E’ finita all’aeroporto di Roma la fuga di Serafino Rubino, latitante dal 2013 e considerato dal 2011 al 2013 il punto di riferimento di un ingente circuito di traffico di droghe a Caserta, tra cui cocaina, marijuana e hashish. Ad arrestarlo a Fiumicino i carabinieri della compagnia di Caserta e gli agenti della polizia di frontiera di Fiumicino. Sull’uomo pendeva un’ordinanza di custodia cautelare in carcere, emessa dal tribunale di Santa Maria Capua Vetere, per il reato di spaccio di sostanze stupefacenti aggravato.

La richiesta di estradizione emessa dal ministero della Giustizia su indicazione della Procura generale di Napoli. Il boss casertano è stato scortato in Italia dove ad attenderlo a Fiumicino c’erano i carabinieri e gli agenti della Polaria, che gli hanno notificato il provvedimento cautelare. Subito dopo è stato trasferito nel carcere di Santa Maria Capua Vetere.

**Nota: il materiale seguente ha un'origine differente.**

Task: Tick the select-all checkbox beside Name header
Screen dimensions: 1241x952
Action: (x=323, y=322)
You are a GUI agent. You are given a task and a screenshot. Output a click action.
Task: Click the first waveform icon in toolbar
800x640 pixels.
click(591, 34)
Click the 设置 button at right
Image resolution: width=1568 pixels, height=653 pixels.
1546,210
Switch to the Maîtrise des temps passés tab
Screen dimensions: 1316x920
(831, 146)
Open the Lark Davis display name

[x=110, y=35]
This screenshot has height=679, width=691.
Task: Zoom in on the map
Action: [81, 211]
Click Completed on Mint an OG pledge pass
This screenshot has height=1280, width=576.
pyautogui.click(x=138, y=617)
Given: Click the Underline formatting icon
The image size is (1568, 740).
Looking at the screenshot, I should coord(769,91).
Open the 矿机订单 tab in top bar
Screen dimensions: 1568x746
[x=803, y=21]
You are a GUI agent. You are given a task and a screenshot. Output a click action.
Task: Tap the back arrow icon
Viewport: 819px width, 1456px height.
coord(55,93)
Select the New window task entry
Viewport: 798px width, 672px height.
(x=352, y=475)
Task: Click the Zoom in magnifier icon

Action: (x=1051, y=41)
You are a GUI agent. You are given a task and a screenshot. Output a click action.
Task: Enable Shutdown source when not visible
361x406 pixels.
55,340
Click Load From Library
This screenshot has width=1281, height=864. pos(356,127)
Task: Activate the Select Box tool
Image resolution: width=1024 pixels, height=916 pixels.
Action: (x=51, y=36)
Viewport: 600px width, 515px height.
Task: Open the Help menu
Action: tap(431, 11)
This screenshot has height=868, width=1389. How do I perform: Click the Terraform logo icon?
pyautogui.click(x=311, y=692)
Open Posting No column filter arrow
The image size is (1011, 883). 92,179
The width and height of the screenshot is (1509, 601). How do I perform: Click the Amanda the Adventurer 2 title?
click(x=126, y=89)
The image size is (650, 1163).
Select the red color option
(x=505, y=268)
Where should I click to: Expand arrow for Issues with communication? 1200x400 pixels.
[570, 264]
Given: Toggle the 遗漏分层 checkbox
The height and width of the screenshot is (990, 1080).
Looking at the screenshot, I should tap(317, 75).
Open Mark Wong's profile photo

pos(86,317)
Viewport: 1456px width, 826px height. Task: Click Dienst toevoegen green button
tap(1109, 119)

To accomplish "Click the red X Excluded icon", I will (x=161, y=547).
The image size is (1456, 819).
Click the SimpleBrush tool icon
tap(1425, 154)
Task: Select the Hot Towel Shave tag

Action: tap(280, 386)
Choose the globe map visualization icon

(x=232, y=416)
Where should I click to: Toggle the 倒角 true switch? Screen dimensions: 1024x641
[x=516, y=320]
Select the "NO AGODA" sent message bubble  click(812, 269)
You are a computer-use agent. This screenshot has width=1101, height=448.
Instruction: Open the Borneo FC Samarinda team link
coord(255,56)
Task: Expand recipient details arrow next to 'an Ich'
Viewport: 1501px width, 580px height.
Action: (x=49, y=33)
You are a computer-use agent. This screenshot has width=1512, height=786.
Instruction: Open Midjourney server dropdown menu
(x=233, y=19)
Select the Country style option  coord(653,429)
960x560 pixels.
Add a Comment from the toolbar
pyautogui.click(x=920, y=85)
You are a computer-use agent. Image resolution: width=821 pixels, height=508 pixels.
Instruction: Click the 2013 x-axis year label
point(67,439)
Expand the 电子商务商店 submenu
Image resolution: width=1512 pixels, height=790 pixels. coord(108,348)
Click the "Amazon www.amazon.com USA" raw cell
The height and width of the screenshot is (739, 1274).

Secondo quanto appurato dalle indagini, coordinate dalla Procura di Santa Maria Capua Vetere e condotte dal Norm della Compagnia di Caserta, l’uomo si era rifugiato in Ecuador, dove era stato già individuato a seguito di indagini capillari e arrestato nel gennaio scorso per possesso di documenti falsi dalle locali forze di polizia.